@rish_says - thanks for trying it out, interested to get your feedback. Let your friend know we have an API if they want to use our search tech - just go to our website (justvisual.com).
@kevinakiralee It worked smoothly for us. Interestingly, we tried a "Short Kurta" worn by a friend and indian fusion garment which I thought would be difficult to detect, it did a pretty good job. Then we tried a grey regular Adidas sport men's T-shirt on a fiend- while it gave decent suggestions - it gave both men and women which was acceptable. What was weird was the first option was a red T shirt even though next 5 were grey. That was a bit off - first T shirt shown being red. But it works well overall, impressive.
@rish_says - thanks for the detailed feedback, very helpful. The app is meant to focus on women's clothes, but since we crawled hundreds of stores to get to our 10M+ item catalog, some men's items have snuck in. We're also working to further improve the precision - our own tests show that we usually have excellent (often exact) hits in the top 10-15 results, but too often the best results are not in the top 3. It's a work in progress!

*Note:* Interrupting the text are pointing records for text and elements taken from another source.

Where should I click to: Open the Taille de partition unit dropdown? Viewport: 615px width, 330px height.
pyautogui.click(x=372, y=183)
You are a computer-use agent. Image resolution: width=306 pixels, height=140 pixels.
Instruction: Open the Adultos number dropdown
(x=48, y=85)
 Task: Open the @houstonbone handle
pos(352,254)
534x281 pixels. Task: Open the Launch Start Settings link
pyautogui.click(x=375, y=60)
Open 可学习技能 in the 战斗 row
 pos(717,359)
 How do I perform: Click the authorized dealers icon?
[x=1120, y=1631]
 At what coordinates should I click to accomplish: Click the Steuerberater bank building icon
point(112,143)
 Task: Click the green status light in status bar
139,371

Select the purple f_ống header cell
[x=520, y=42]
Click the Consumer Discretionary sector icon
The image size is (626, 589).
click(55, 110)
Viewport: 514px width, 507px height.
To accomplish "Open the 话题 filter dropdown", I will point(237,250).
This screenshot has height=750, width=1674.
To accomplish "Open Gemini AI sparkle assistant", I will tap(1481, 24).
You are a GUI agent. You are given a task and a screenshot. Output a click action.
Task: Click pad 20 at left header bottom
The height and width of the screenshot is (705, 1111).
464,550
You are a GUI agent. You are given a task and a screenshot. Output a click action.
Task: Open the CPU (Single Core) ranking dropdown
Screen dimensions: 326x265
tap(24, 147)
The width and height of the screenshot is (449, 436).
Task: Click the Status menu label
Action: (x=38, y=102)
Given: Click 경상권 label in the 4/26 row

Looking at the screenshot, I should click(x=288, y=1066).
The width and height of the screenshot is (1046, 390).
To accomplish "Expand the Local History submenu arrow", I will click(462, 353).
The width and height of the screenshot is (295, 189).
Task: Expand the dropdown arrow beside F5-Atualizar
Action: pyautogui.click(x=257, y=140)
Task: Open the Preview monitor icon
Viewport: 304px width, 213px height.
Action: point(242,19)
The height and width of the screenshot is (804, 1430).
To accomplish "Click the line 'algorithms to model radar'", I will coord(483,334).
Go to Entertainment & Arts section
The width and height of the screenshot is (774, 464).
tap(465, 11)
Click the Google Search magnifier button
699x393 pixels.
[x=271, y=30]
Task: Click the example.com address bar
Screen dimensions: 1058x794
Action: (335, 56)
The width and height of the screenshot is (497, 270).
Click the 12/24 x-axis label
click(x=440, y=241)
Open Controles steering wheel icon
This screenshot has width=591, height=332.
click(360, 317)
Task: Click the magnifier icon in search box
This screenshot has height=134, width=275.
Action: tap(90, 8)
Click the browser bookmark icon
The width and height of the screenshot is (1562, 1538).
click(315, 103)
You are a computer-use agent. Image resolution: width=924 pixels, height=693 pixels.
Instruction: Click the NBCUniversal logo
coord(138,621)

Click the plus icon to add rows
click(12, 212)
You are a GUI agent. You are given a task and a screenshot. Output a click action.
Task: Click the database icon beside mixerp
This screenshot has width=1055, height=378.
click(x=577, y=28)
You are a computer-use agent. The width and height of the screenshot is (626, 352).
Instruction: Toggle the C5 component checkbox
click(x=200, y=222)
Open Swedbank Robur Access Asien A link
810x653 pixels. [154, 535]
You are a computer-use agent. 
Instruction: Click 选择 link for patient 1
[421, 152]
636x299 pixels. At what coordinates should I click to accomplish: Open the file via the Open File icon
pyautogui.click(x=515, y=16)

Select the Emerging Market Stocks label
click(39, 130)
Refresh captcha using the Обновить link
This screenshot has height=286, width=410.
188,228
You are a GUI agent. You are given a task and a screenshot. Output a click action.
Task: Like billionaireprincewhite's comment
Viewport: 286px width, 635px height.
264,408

@ilyashassani We don't have a specific API for men's style, but there's a pretty good chance that the training will work well when applied to a men's catalog.
Hi Product Hunt!
I'm the head of product for JustVisual, a company that's built a visual search engine. Our latest app is called LikeThat Style. It's an app for searching and exploring women's fashion, based entirely on images. You can use pictures from your camera/roll, or even pull in screenshots from Instagram or other social media apps. We then find matching and similar items that are shoppable and in-stock.
While other apps have attempted this, we've made the biggest investment in deep learning, so our visual relevance is much better. In particular it works with 'natural' pictures like the ones on your camera roll or Instagram, not just clean catalog images. While the technology isn't perfect, we believe it's now developed enough to be genuinely useful to the average user.
We've also spent a ton of time with UX design and research to make the app easy to use. While this is an early version, it still reflects multiple iterations on tuning the first-time user experience to communicate the concept of visual search. We're currently seeing 90% of users successfully do a search. So PH'ers might also find it interesting as an example of onboarding for a relatively complex product concept.
Thanks for checking it out, and we're very interested to hear your thoughts!
love the concept Kevin . I think since you have opened your API the possibilities of this tech are immense and I'm sure well be seeing a lot of interesting ideas come alive through this
@kevinakiralee Just tried your app and it is really cool. It is automatically scanning and searching for similar items, when Wheretoget app is working collaborative thanks to the tips and recommendations of other users to find the exact same item. You should really work together!
@emmanueldarmon - thanks for the tip. We're focused on the core technology, and I agree that there are some interesting possibilities with integrating it into a bunch of different products/contexts. We actually are offering an API to do just that - it provides access to the same core search tech that powers the app.